Where do I begin? Well, firstly I must say that I have been utterly useless in keeping the blog up to date. An awful lot has happened in the past 4-5 months, including moving house to the Scottish Highlands, leadings tours left right and centre and of course, photographing the world's magnificent wildlife.
Anyway, enough about that, it is finally time to finish off sharing my imagery from Colombia. Enjoy!
To start with, I am sharing a few images of the charming Chami and chestnut-naped antpittas. These charming little birds have been habituated above the historic town of Jardin in the western Andes of Colombia. Both birds were the perfect posers and we were able to enjoy some fabulous photography.
After spending around an hour in the cloud forest photographing these magnificent birds, we descended down to the road which gave us another incredibly special species, the yellow-eared parrot. Here it sat atop of the most magical perch, the only downside was the rogue tendril beneath this beautiful bird.
We then continued further along the road, spending the morning in the surrounds of a local garden. This lovely garden, perched on a hill-top with spectacular views of the cloud forest above and farmland below, was a haven for countless species. The highlight was undoubtedly having fantastic views of the golden-headed quetzal.

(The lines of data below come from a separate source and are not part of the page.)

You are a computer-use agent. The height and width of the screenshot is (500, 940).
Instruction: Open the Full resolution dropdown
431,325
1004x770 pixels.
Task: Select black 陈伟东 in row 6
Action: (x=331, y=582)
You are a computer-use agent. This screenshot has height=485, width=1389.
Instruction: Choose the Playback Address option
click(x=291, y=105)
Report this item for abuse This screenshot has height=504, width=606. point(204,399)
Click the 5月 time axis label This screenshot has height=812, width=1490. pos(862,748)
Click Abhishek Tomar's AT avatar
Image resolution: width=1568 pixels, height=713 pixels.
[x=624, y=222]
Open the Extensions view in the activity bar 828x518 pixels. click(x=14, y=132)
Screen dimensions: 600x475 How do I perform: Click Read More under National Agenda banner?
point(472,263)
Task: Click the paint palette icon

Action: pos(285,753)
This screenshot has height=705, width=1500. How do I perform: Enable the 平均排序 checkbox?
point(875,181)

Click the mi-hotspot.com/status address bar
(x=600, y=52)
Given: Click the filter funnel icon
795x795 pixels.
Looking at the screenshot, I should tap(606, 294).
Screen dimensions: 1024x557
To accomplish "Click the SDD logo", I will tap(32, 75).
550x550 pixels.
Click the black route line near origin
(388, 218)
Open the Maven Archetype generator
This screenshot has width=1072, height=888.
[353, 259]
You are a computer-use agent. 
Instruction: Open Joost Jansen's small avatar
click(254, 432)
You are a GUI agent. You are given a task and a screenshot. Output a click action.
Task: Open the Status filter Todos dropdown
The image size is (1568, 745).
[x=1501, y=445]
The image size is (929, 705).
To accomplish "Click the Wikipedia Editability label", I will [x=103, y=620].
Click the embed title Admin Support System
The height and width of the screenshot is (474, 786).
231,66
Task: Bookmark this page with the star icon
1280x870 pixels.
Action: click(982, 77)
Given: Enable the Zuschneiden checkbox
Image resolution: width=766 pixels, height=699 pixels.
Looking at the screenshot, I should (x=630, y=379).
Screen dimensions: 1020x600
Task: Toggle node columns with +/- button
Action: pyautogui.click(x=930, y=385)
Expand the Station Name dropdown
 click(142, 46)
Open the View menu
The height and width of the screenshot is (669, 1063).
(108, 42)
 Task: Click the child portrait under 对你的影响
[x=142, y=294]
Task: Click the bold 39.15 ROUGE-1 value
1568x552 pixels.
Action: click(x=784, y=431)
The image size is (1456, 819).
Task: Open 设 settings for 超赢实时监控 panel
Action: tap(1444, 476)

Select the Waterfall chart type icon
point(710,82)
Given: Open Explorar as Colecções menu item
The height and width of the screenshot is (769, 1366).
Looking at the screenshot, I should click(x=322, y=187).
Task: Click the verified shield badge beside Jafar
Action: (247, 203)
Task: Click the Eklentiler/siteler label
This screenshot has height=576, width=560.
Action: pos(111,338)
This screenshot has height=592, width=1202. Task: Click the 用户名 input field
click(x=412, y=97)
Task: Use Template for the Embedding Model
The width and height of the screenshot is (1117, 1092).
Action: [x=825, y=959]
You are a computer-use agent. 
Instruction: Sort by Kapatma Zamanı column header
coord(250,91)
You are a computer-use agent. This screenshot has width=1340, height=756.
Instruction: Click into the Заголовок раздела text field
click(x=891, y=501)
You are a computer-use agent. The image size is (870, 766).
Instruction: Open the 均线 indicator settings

As well as exploring above the town of Jardin, we were able to visit the Andean cock-of-the-rock lek situated on the river that runs along the town's edge. It is possible to find up to 20 different males showing off as they try to attract a mate. Making an awful racket, they do their best to show off their magnificent plumage. This really is a spectacle and the photography opportunities are exceptional too.
With time nearly running out on this bird photography extravaganza, we had one last day out in the field trying to find yet another endemic species. This time, we were in Parque Nacional Natural Sumapaz and our target bird was the green-bearded helmetcrest. The weather had taken a turn for the worst at this high-altitude paramo habitat, and so we searched for this diminutive species of hummingbird in the freezing rain and strong winds. We really struggled to find any adults in their finest plumage, but were instead spoiled with exceptional views of a pair of fledglings. This was arguably even more special than seeing an adult as these youngsters are rarely seen.